- Written exercise -
Copy each line of the rows below word for word, leaving out the pictures.

[Target pointing data]
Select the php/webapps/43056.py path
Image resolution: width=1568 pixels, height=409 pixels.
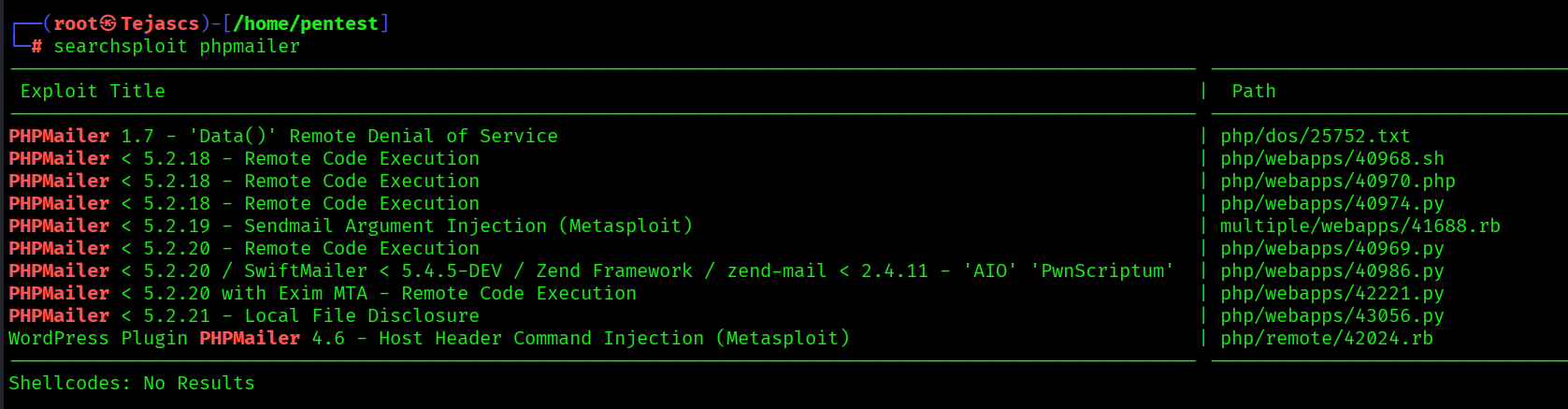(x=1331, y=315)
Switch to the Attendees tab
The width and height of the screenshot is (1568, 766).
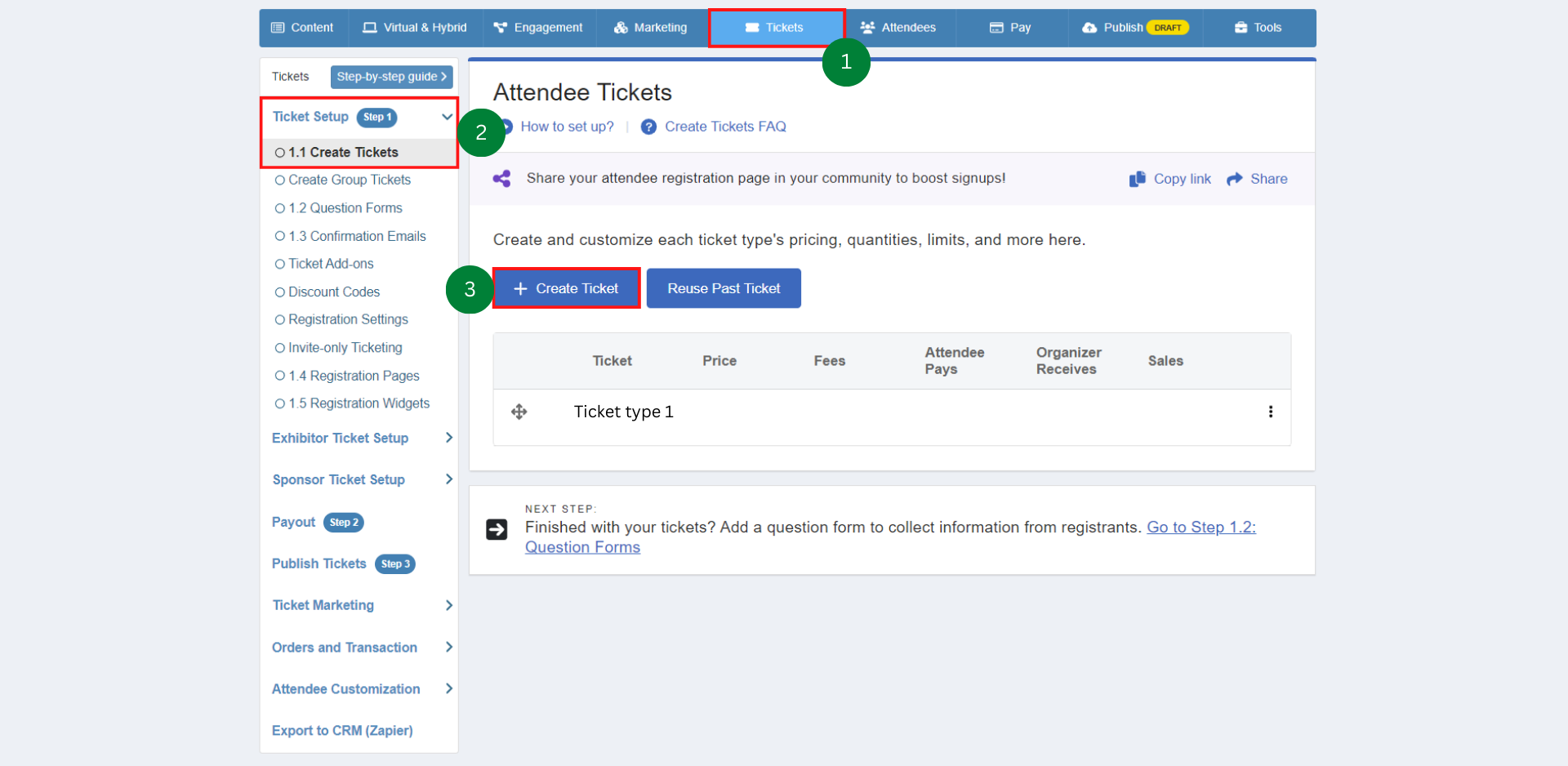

- The answer -
Select the php/webapps/43056.py path
Image resolution: width=1568 pixels, height=409 pixels.
(x=1331, y=315)
Switch to the Attendees tab
The width and height of the screenshot is (1568, 766).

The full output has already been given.